"Katanya guru, kok marah?"
"Katanya guru, kok nggak sabaran?"
"Katanya guru, kok salah?"
Kalimat-kalimat ini sering kita dengar di masyarakat. Seolah-olah begitu seseorang menyandang gelar "guru", mereka otomatis harus menjadi manusia sempurna: selalu sabar, tidak boleh emosi, tidak boleh lelah, tidak boleh salah, harus selalu rapi, tidak boleh ini dan itu.Â
Memang benar seorang guru harus menjadi panutan. Namun, apakah adil menuntut seorang guru untuk selalu tampil ideal dan sempurna? Sementara, guru juga hanya seorang manusia biasa.

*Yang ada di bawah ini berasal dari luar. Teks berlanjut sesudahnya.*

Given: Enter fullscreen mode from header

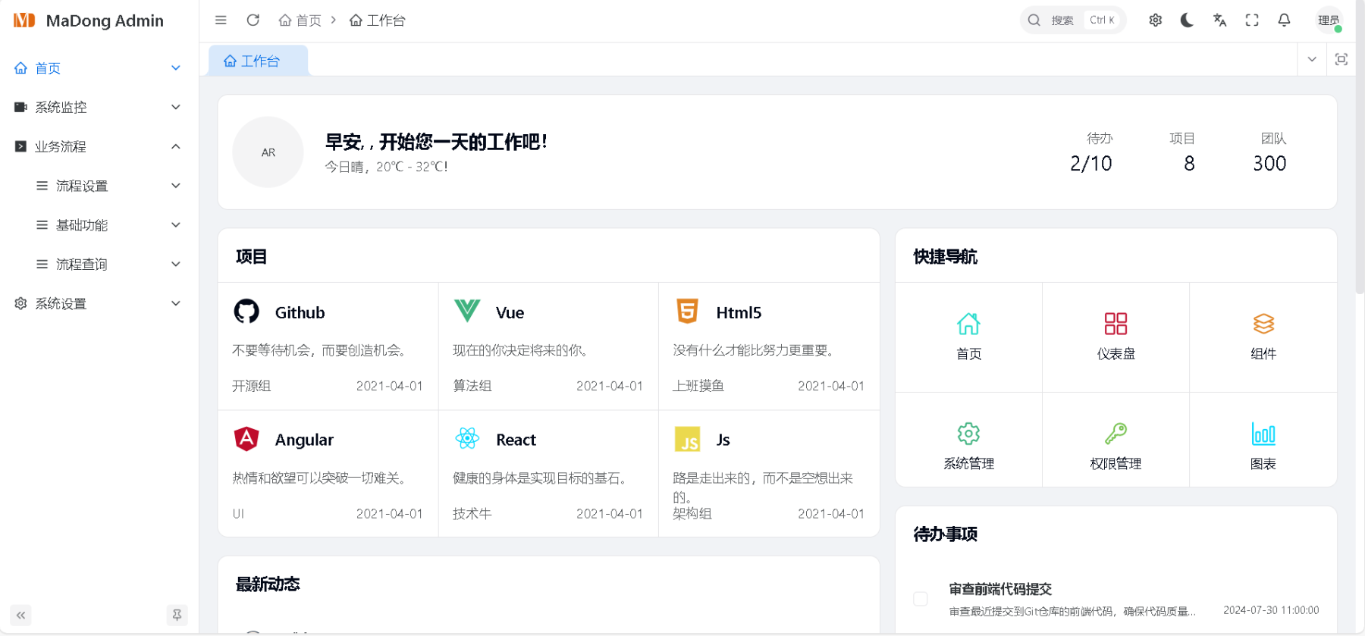Looking at the screenshot, I should 1252,20.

Di era digital ini, tuntutan terhadap guru semakin berat. Media sosial dipenuhi oleh video atau foto yang memperlihatkan guru melakukan kesalahan, lalu dengan cepat viral disertai hujatan.Â
Padahal, di balik setiap momen itu, ada upaya yang dilakukan untuk mencerdaskan anak bangsa. Ada kelelahan, tekanan, dan emosi manusiawi yang mungkin dirasakan oleh seorang guru sebagai manusia biasa.
Tuntutan yang Tak Ada Habisnya
Dalam dunia pendidikan, guru bukan sekadar pengajar di kelas. Mereka harus menjadi psikolog bagi siswa yang bermasalah, administrator yang mengisi tumpukan laporan, fasilitator dalam berbagai kegiatan sekolah, bahkan menjadi orang tua pengganti bagi murid-murid saat di sekolah.

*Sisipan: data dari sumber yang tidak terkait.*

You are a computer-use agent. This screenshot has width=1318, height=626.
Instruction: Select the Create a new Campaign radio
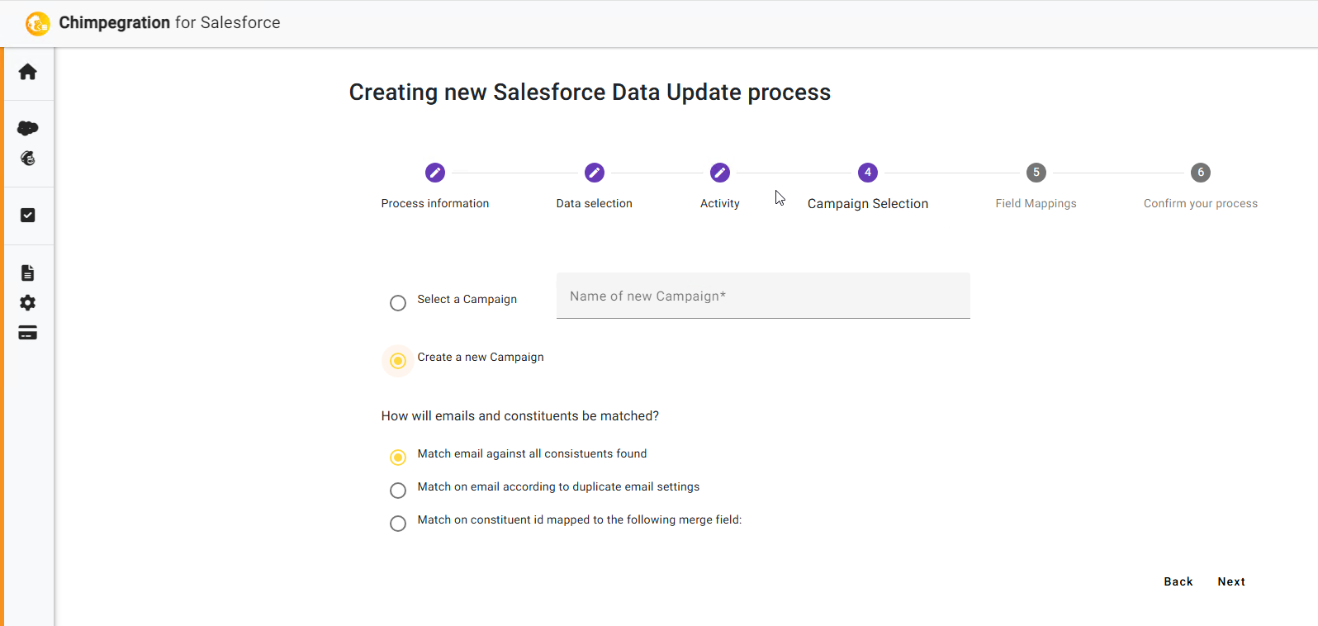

Tak cukup dengan itu, guru juga dituntut untuk selalu "baik" di luar sekolah. Jika mereka tertangkap kamera di tempat umum dengan pakaian santai, muncul komentar:
"Katanya guru, kok gayanya begitu?" Jika mereka terlihat makan di restoran mahal, ada yang mempertanyakan, "Katanya gajinya kecil, kok bisa makan di sana?" Serba salah rasanya.
Di sisi lain, jika seorang murid berperilaku buruk, siapa yang pertama kali disalahkan? Guru!